EXERCISE INSTRUCTIONS: Would you please set down the lines of the data from the one containing "Image resolution: width=331" to the final line, exactly and only those?

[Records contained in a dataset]

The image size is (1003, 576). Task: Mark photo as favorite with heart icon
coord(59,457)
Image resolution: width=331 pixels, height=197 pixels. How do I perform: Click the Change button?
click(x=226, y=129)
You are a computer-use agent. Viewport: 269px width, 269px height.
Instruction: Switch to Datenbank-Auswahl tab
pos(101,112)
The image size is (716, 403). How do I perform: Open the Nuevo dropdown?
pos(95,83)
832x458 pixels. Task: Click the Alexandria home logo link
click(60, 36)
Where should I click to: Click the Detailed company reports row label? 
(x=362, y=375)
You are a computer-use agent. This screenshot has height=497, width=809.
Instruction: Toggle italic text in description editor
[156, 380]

TASK SOLUTION:
Image resolution: width=331 pixels, height=197 pixels. How do I perform: Click the Change button?
click(x=226, y=129)
You are a computer-use agent. Viewport: 269px width, 269px height.
Instruction: Switch to Datenbank-Auswahl tab
pos(101,112)
The image size is (716, 403). How do I perform: Open the Nuevo dropdown?
pos(95,83)
832x458 pixels. Task: Click the Alexandria home logo link
click(60, 36)
Where should I click to: Click the Detailed company reports row label? 
(x=362, y=375)
You are a computer-use agent. This screenshot has height=497, width=809.
Instruction: Toggle italic text in description editor
[156, 380]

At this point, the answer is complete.